• [Task]: Output every record verbatim, and omit each picture.

Screenshot grounding data:
------------------------------------

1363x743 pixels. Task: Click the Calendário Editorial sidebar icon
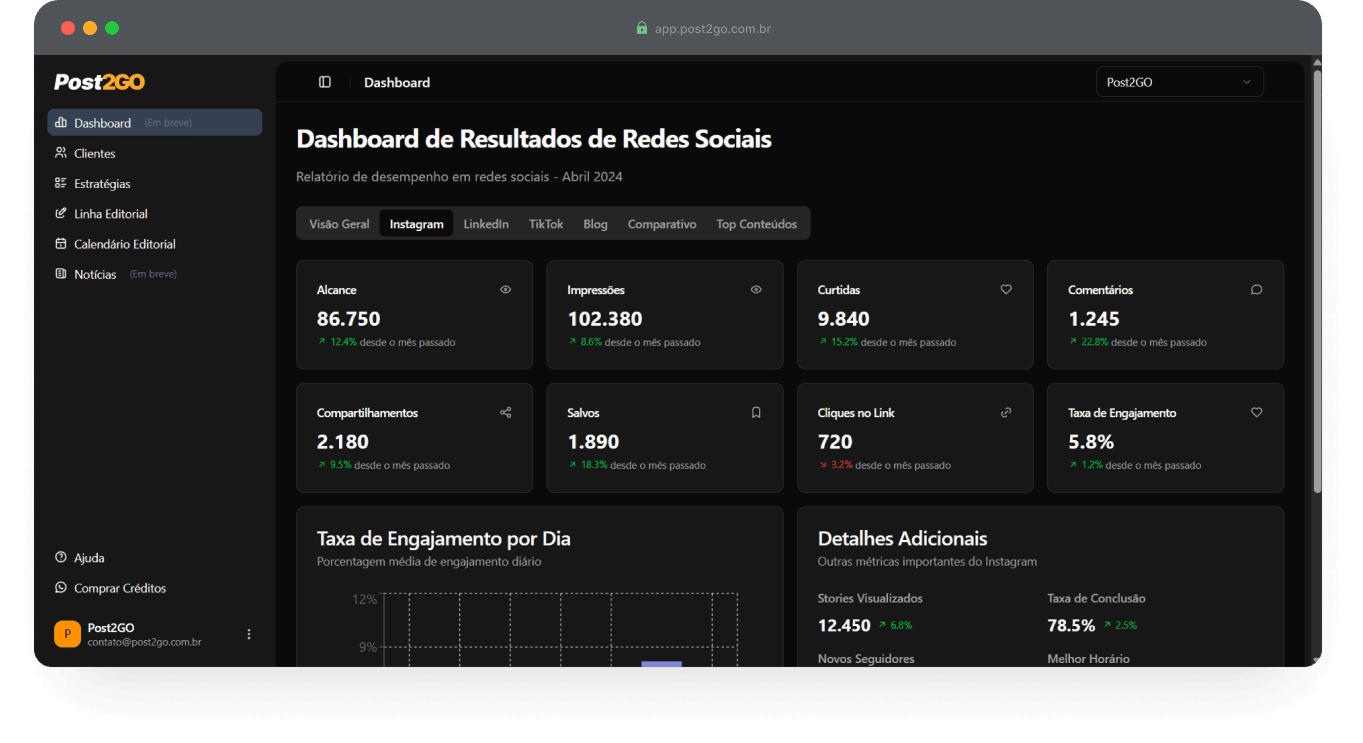(x=61, y=243)
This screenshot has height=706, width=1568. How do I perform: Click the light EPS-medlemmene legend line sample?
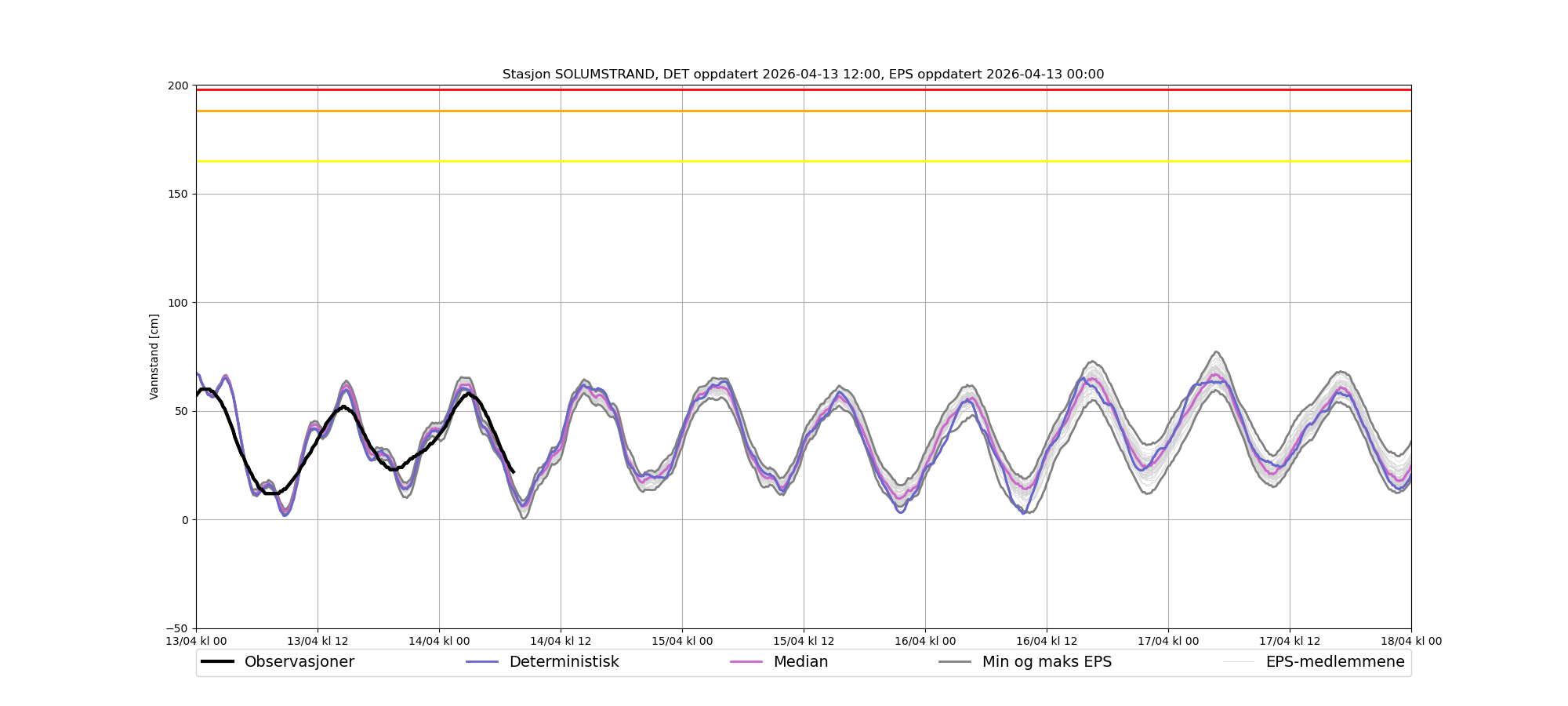click(x=1239, y=662)
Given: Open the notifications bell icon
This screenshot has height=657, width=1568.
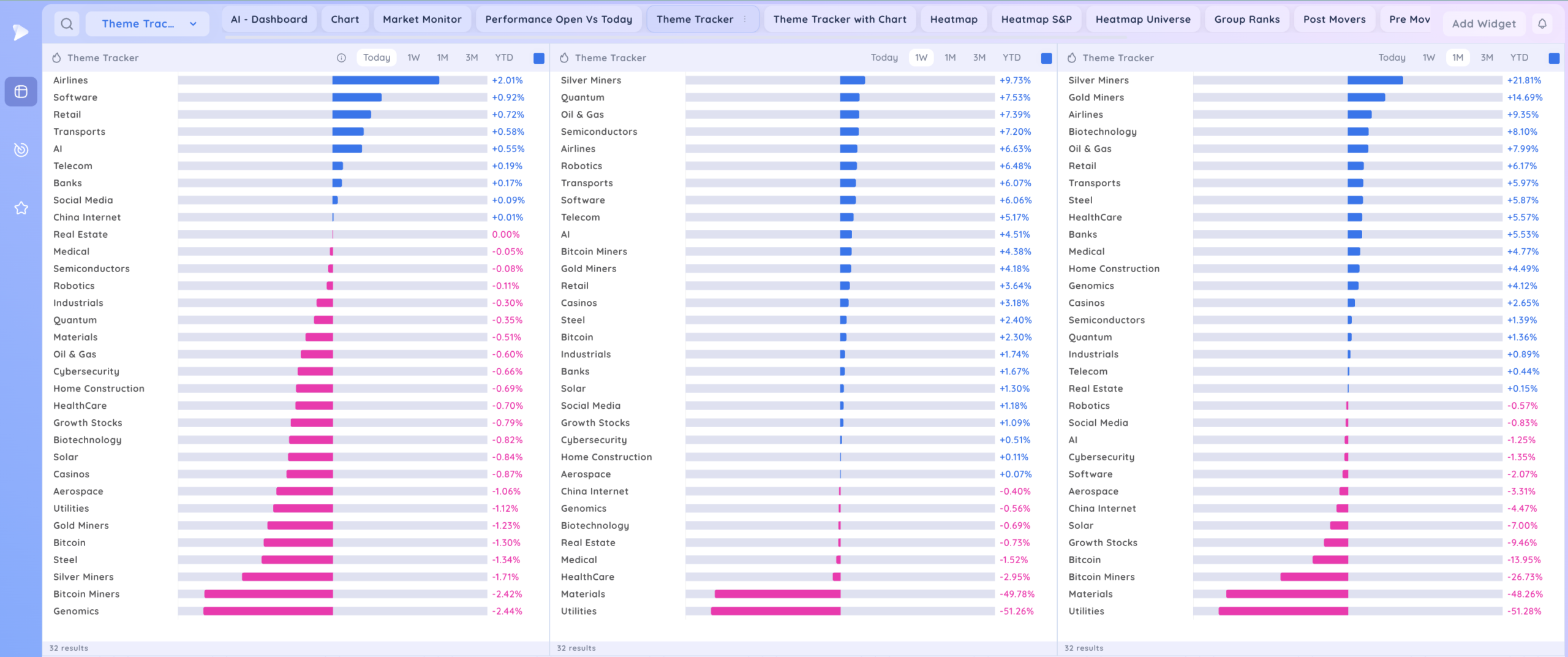Looking at the screenshot, I should pos(1542,24).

------------------------------------

• [Reply]:
1363x743 pixels. Task: Click the Calendário Editorial sidebar icon
(x=61, y=243)
This screenshot has height=706, width=1568. How do I perform: Click the light EPS-medlemmene legend line sample?
click(x=1239, y=662)
Given: Open the notifications bell icon
This screenshot has height=657, width=1568.
Looking at the screenshot, I should pos(1542,24).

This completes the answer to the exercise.